3. U.S. mistakes spreading. Golf development outside the U.S. has followed the American model and, as a result, is being hurt by the same factors of oversupply in unproven and brittle markets. As in America, many new project planners and investors have not identified audiences with adequate depth and breadth to sustain start-up and standalone enterprises. In a difficult global economy, the small range of economic tolerance for golf communities, resorts and projects has shrunk to the point that only carefully planned and extremely well-capitalized projects in highly attractive locales will be successful.
 

4. Dumb money drying up. Seated at tables where deal-making is being done, one understands that new capital is evaluating golf-related opportunities for land acquisition, new concept and product introductions and property development or re-development. Meanwhile, many uninitiated observers believe there is no investment money available to golf. The truth is that there is little or no dumb money looking at golf-oriented investments. New capital sources have emerged, and they are highly skeptical and extremely discerning.
 

5. Growing the game? Maybe. Golf and golfers have long talked a better game than they played. The allied associations and interests within golf segments have talked endlessly about the need to grow the game; every group has its own version of what should be done to increase participation.
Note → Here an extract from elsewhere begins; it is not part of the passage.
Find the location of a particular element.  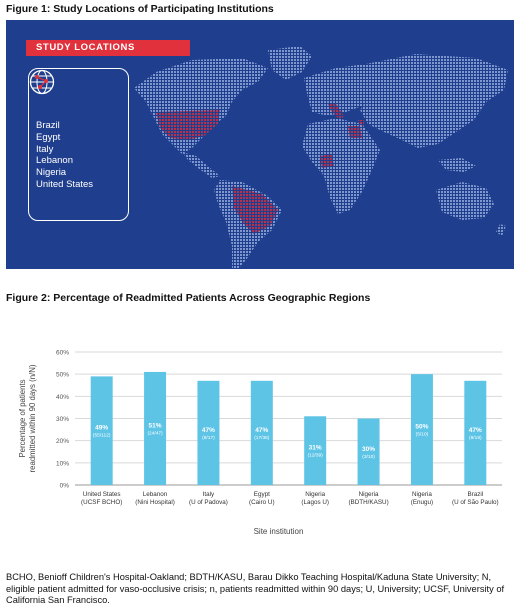

x-tick-label: Egypt is located at coordinates (262, 494).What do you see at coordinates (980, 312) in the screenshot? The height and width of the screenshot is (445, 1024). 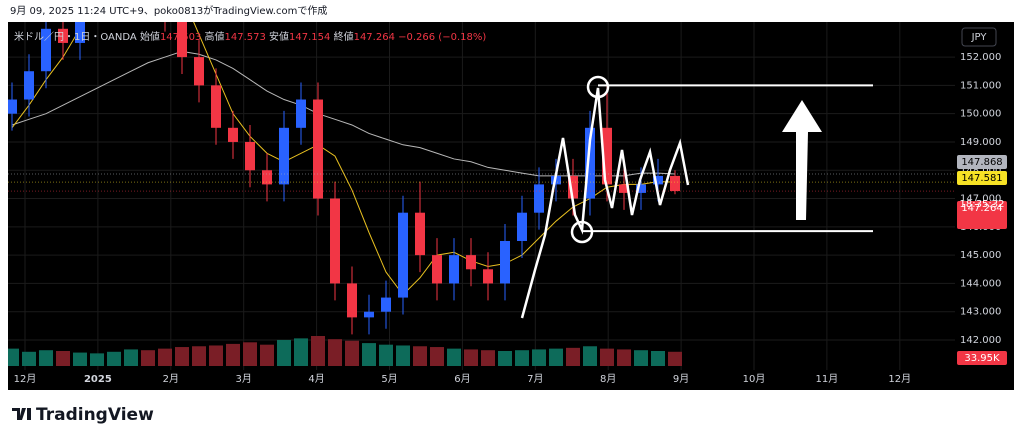 I see `y-tick-label: 143.000` at bounding box center [980, 312].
Golf 2.0, the PGA of America grow-the-game initiative, may just be an answer that works. The program has been carefully studied and is being properly measured for actionable tactics. The program drives accountability down to the point of attack, which includes everyone who plays, promotes and uses the game of golf. PGA of America CEO Joe Steranka has brought to bear great resources of funding, organizational energy and engagement. Others will follow. Engaging non-golfers to play and encouraging existing golfers to play more remains a top priority for us all.